━━━━━ Given data ━━━━━

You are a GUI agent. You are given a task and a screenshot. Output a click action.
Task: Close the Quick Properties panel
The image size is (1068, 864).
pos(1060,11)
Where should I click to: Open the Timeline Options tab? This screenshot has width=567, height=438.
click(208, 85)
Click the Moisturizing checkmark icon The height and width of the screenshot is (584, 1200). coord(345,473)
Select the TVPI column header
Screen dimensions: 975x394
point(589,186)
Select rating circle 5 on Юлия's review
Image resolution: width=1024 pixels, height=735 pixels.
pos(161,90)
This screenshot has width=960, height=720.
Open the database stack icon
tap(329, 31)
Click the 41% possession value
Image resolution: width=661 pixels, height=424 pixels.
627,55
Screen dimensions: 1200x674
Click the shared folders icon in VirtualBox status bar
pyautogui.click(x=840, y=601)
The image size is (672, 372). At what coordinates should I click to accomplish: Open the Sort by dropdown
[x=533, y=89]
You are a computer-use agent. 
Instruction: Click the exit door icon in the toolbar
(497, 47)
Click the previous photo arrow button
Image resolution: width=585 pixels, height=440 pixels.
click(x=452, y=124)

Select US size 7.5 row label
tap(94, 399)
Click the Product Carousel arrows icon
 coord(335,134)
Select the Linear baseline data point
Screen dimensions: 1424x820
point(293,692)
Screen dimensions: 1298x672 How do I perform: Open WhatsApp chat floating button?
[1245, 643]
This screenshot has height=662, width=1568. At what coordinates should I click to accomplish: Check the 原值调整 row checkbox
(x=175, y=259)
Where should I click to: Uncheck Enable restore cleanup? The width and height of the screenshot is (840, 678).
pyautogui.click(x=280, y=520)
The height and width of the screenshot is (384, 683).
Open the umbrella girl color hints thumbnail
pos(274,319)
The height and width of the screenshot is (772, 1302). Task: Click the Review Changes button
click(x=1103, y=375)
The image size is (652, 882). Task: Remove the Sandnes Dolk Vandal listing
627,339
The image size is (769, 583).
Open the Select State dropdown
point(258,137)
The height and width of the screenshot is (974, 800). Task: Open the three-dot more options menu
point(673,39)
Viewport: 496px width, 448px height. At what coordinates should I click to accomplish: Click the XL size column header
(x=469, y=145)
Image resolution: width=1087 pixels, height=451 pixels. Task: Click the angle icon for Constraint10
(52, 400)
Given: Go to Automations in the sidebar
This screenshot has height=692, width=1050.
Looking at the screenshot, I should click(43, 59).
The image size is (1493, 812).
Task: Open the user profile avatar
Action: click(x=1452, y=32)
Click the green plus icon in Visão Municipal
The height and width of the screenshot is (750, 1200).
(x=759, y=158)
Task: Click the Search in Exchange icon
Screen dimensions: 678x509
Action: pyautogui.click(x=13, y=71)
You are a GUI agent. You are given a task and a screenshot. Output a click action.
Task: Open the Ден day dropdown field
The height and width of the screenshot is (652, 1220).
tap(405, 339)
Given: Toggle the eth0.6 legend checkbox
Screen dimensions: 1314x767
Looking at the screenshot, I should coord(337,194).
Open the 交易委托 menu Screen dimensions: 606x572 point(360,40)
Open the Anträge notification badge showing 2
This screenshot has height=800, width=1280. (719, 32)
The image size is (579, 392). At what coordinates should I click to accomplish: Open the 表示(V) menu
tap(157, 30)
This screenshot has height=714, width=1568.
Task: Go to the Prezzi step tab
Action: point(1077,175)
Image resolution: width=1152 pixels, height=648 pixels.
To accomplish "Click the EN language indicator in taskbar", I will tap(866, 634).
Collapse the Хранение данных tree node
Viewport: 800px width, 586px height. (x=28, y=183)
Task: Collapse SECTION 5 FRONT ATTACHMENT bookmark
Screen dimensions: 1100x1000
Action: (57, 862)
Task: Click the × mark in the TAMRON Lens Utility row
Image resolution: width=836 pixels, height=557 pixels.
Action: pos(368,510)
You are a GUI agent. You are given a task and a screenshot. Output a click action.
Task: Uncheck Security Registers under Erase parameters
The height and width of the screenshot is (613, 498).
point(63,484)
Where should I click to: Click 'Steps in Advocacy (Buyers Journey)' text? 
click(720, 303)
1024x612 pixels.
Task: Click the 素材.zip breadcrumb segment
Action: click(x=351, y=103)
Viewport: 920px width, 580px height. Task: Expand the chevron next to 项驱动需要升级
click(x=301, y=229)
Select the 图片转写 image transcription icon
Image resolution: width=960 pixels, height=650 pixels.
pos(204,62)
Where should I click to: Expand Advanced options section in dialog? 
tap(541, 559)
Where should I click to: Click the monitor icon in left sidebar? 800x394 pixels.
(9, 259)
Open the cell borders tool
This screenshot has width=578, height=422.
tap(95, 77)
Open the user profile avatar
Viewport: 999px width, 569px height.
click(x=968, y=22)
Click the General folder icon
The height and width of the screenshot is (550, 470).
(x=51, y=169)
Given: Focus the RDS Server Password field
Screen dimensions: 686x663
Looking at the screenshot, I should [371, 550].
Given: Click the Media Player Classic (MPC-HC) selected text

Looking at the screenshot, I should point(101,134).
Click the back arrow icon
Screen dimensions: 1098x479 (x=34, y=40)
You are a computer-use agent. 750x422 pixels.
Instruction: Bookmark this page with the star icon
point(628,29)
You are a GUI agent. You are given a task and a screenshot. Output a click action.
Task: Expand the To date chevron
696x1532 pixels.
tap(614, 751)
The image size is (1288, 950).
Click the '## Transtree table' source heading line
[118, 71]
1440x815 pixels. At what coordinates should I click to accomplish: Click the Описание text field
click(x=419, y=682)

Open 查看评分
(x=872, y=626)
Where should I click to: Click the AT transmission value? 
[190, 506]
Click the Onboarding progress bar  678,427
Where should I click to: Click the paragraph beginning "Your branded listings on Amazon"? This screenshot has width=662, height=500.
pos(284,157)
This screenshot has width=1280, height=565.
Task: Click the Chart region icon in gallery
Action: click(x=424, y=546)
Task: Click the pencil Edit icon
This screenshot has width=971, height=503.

━━━━━

Check each line of the data for "computer". Copy the lines where it turns up.

You are a computer-use agent. 
You are a computer-use agent. 750x422 pixels.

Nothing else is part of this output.